Your instructions: Any pictures in the records below must be left out when you repeat the lines from the line containing "Given: Click the" through the line containing "Task: Open the Политика" exactly.

Data section:
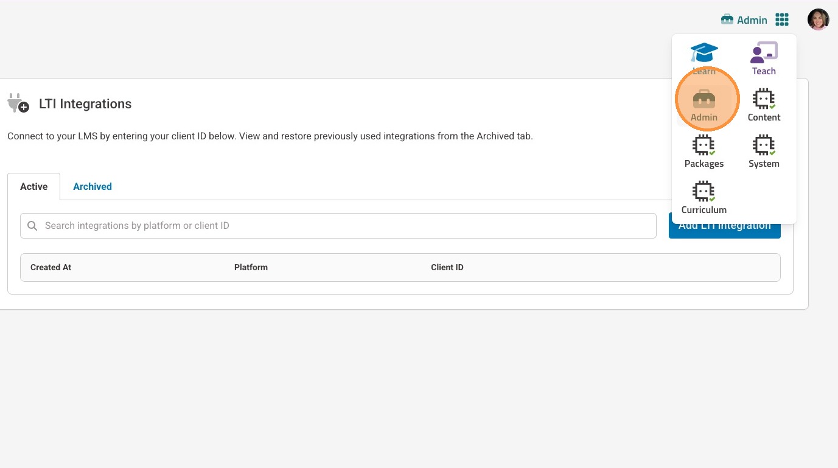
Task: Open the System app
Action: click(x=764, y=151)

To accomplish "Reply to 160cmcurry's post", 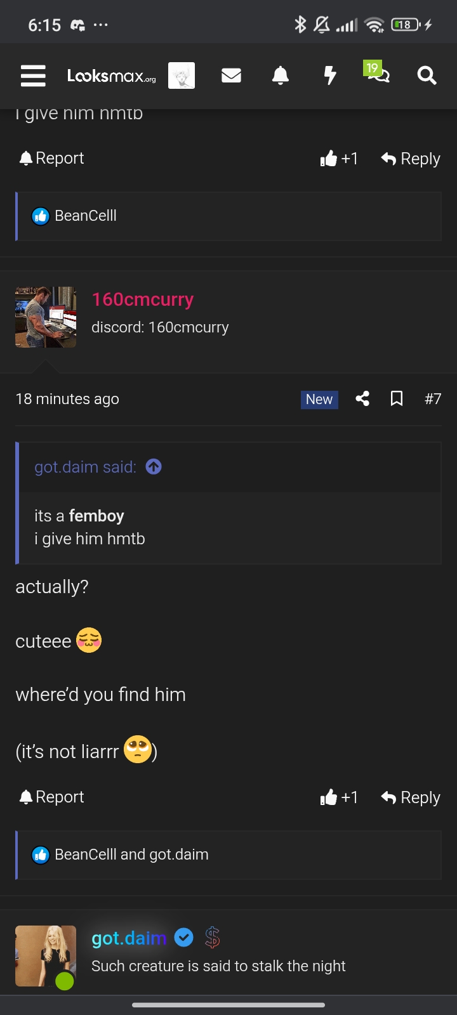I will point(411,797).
* * *
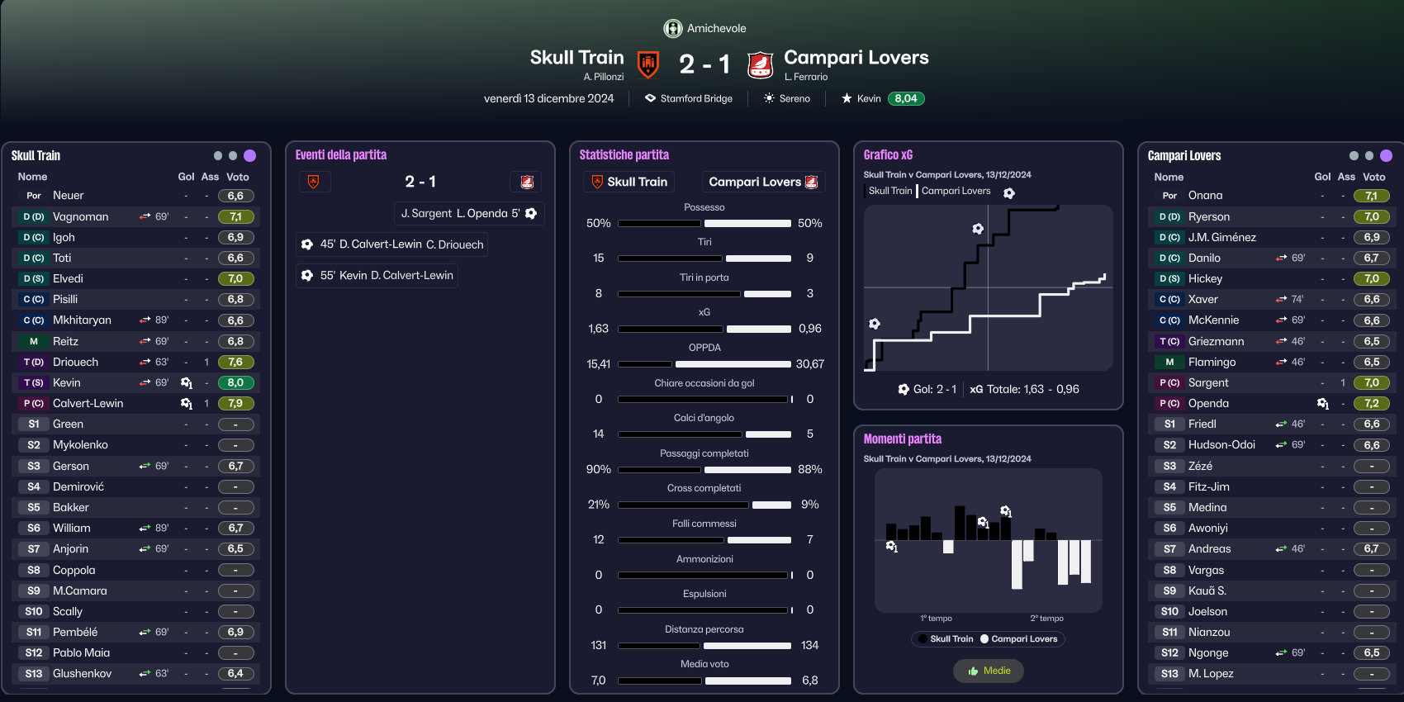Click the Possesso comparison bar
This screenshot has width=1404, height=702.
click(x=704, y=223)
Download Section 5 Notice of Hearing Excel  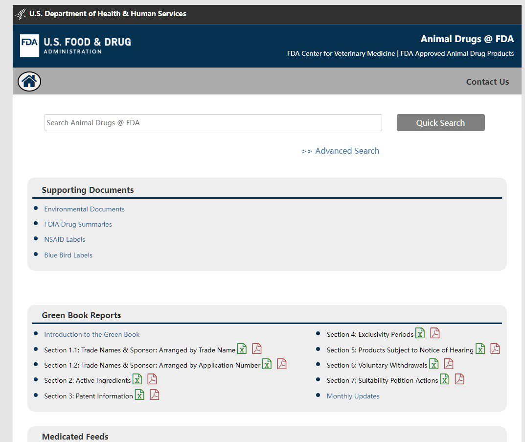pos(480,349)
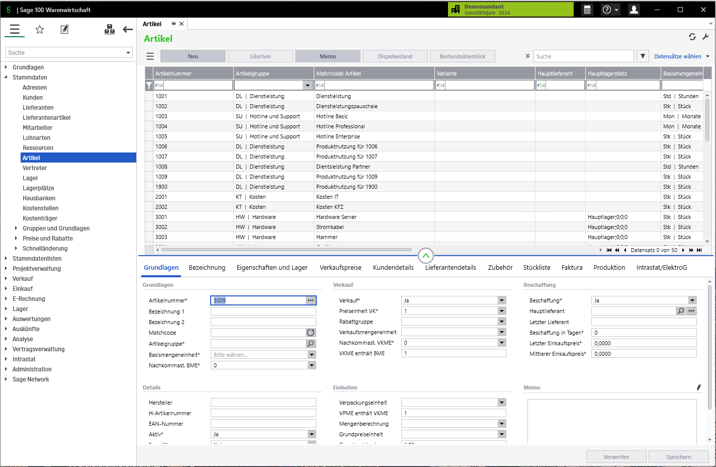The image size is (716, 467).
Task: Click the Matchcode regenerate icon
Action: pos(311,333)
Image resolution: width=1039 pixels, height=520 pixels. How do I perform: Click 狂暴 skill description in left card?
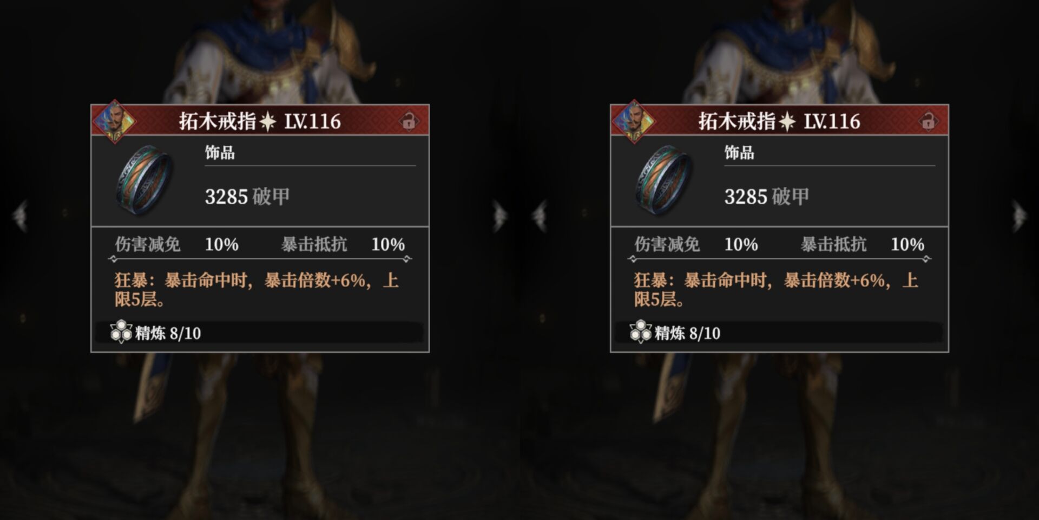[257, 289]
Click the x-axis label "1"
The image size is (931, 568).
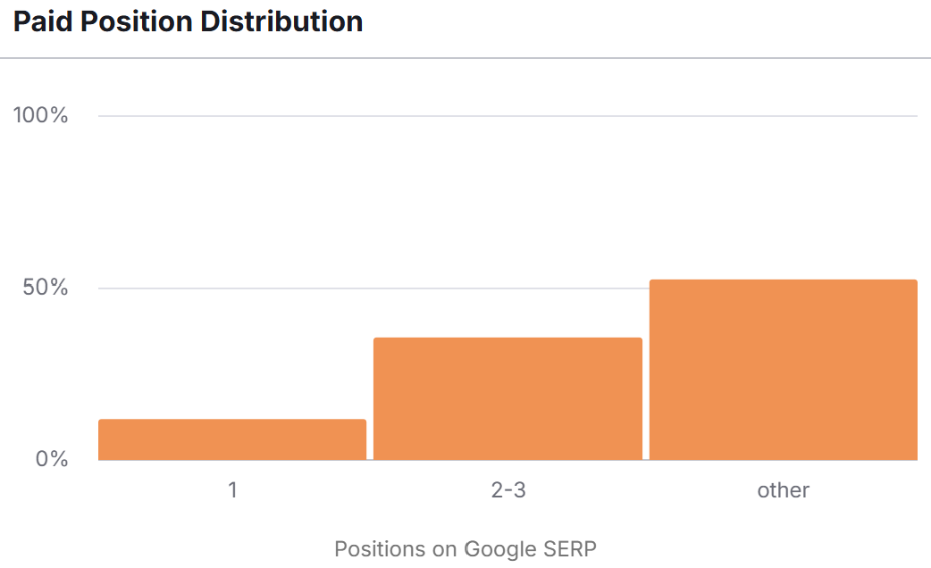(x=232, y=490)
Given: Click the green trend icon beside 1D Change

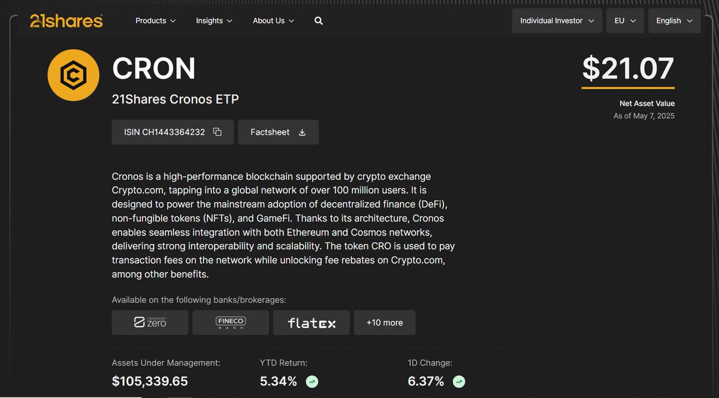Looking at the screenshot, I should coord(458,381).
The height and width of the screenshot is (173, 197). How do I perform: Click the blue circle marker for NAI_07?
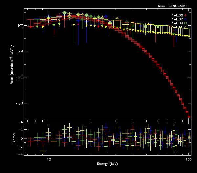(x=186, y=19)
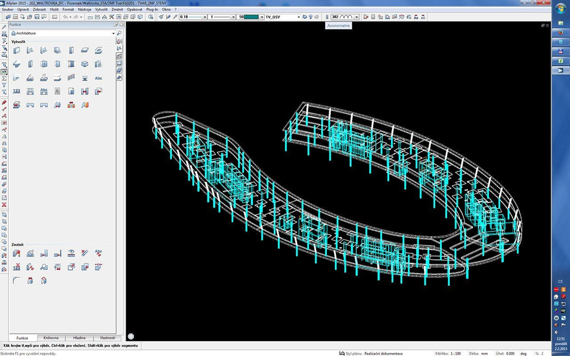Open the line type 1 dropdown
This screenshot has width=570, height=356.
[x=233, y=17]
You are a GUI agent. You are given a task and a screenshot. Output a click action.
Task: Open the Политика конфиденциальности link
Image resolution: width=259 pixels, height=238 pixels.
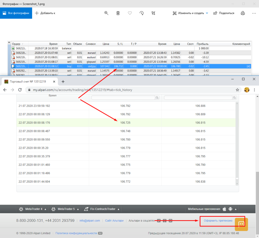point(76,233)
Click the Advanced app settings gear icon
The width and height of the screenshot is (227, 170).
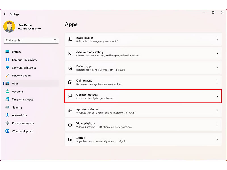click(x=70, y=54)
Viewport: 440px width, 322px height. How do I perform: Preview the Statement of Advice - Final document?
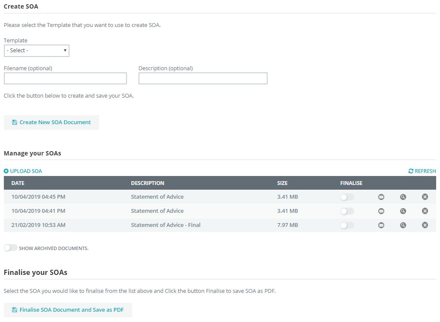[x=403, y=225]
---
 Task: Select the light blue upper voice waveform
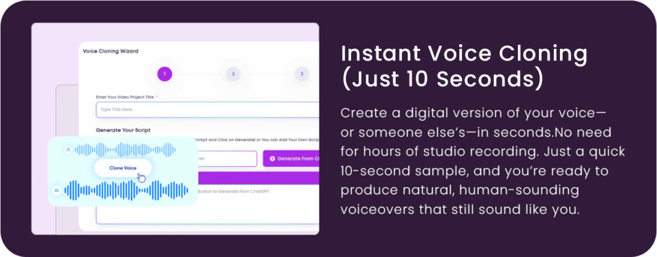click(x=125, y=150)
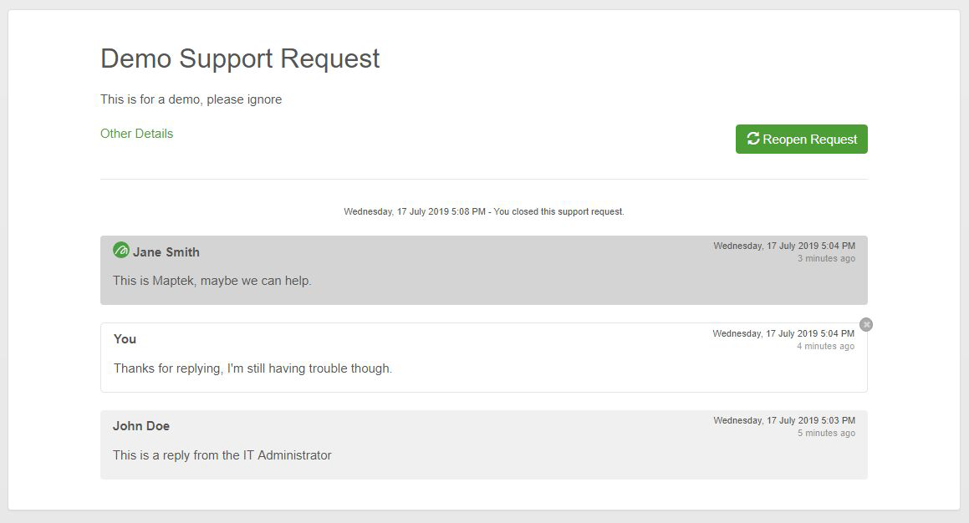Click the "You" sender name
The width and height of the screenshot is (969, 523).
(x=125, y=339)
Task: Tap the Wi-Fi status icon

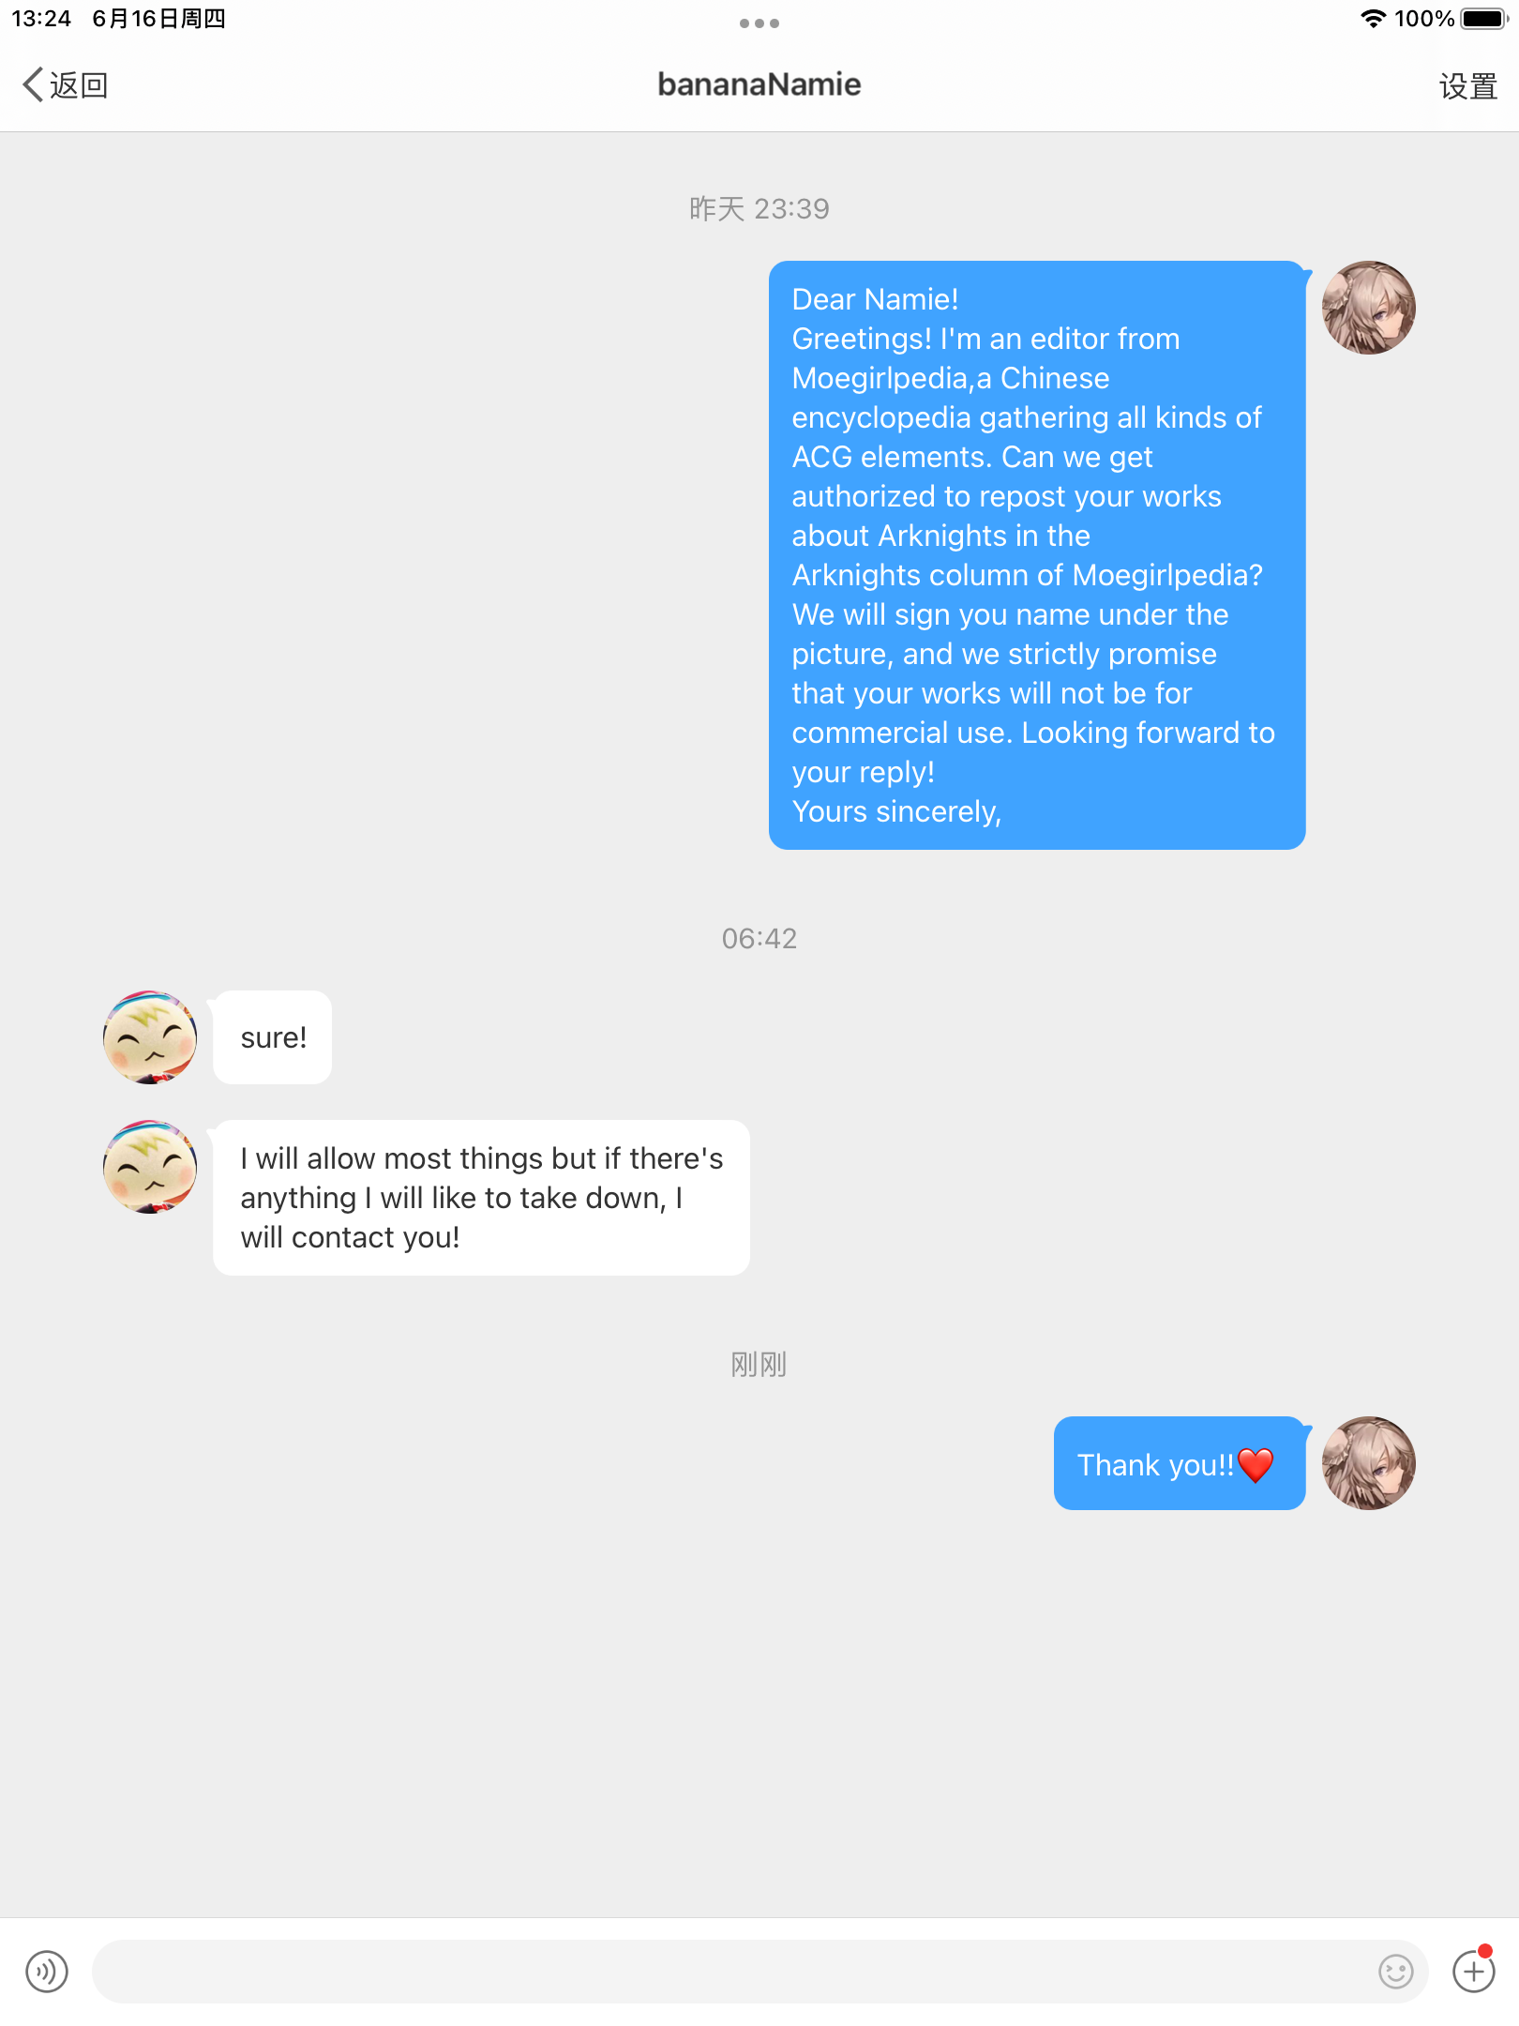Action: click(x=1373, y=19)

Result of this exercise:
Given: Click the green trend icon beside 1D Change

Looking at the screenshot, I should coord(458,381).
The height and width of the screenshot is (173, 197). How do I perform: Click the blue circle marker for NAI_07?
(x=186, y=19)
Open the line type 1 dropdown
This screenshot has width=570, height=356.
[x=233, y=17]
You are a GUI agent. You are given a task and a screenshot. Output a click action.
Task: Open the Политика конфиденциальности link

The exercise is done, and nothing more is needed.